- **YOUR INSTRUCTIONS**: Reproduce the records from the line with "Image resolution: width=615" to the line with "[x=381, y=486]", including both of those lines.
** start INFORMATION SUPPLIED **
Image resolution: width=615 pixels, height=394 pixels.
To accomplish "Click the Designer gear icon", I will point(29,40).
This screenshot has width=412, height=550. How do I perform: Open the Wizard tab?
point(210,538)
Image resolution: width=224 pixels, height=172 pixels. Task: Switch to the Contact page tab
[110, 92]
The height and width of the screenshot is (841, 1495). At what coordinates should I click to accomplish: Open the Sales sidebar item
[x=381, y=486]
** end INFORMATION SUPPLIED **
** start INFORMATION SUPPLIED **
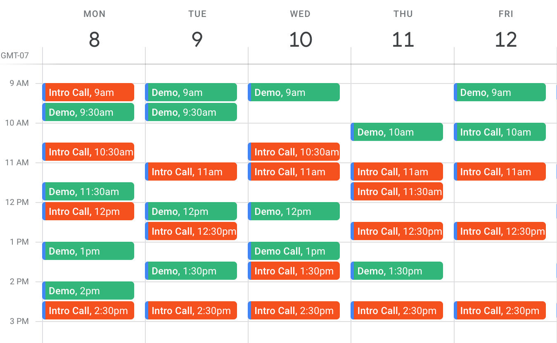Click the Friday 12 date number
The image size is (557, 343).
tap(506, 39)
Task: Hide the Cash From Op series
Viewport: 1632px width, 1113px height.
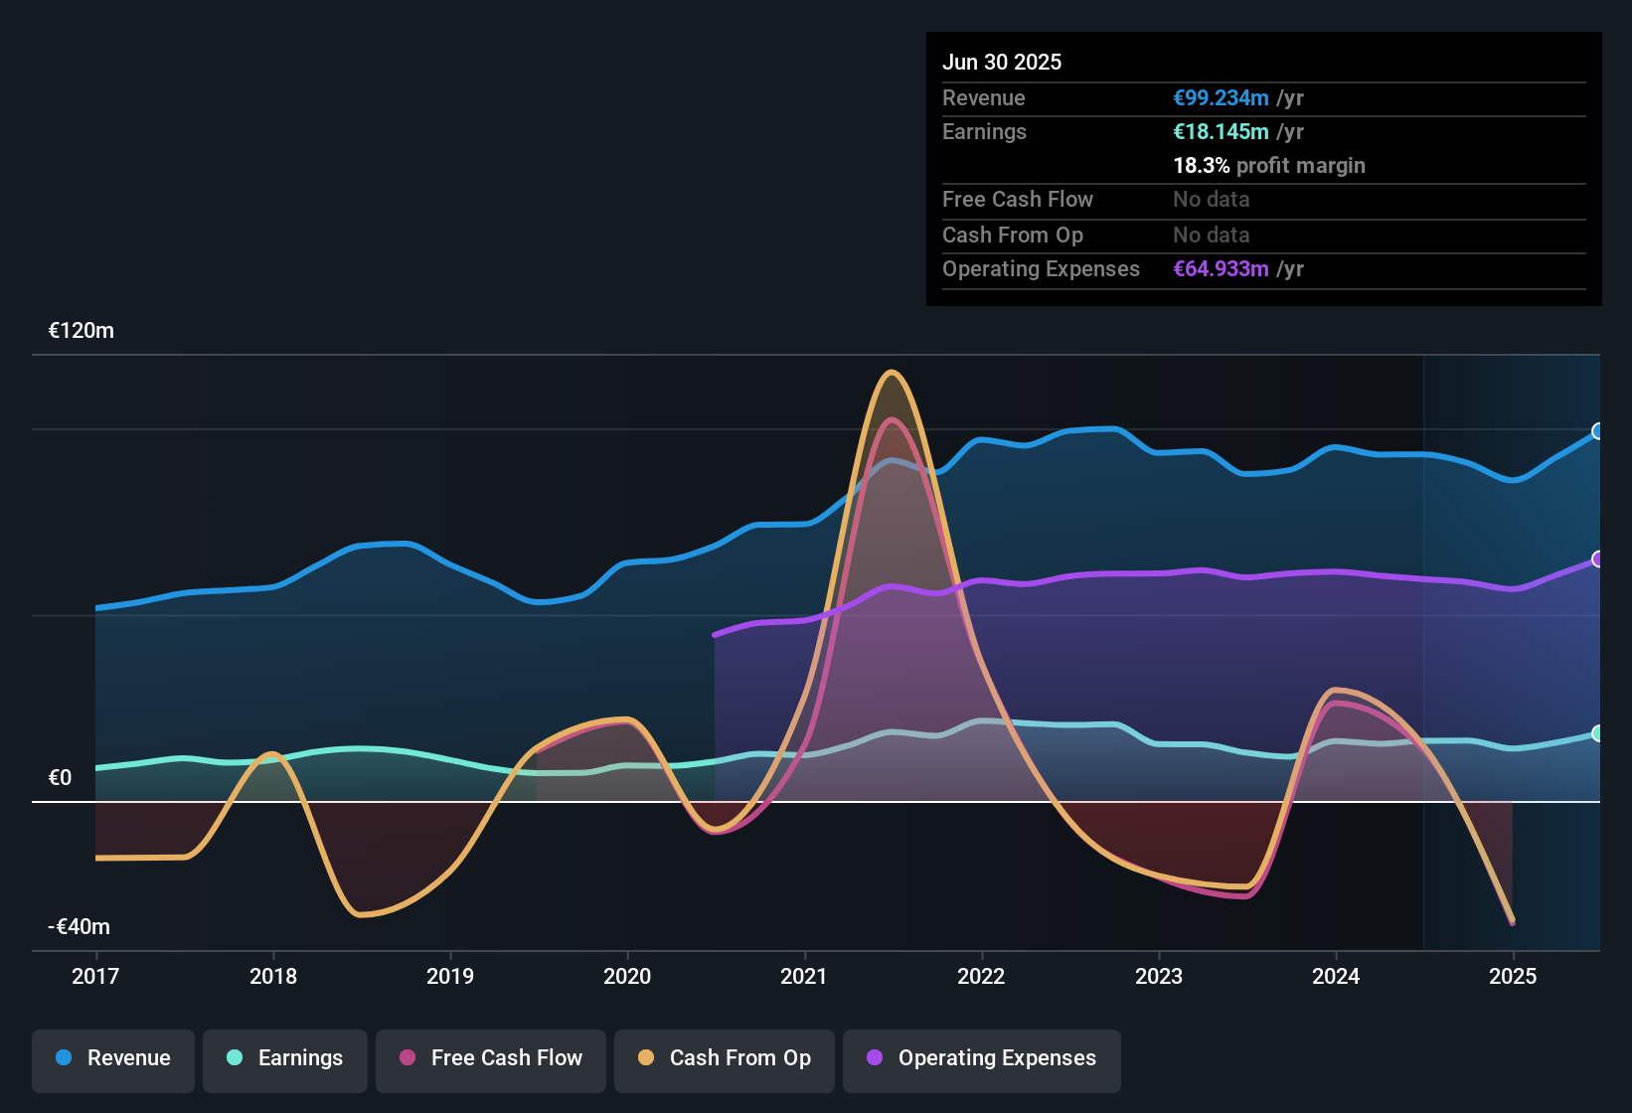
** end INFORMATION SUPPLIED **
- **ANSWER**:
Image resolution: width=615 pixels, height=394 pixels.
To accomplish "Click the Designer gear icon", I will point(29,40).
This screenshot has width=412, height=550. How do I perform: Open the Wizard tab?
point(210,538)
Image resolution: width=224 pixels, height=172 pixels. Task: Switch to the Contact page tab
[110, 92]
The height and width of the screenshot is (841, 1495). At what coordinates should I click to accomplish: Open the Sales sidebar item
[x=381, y=486]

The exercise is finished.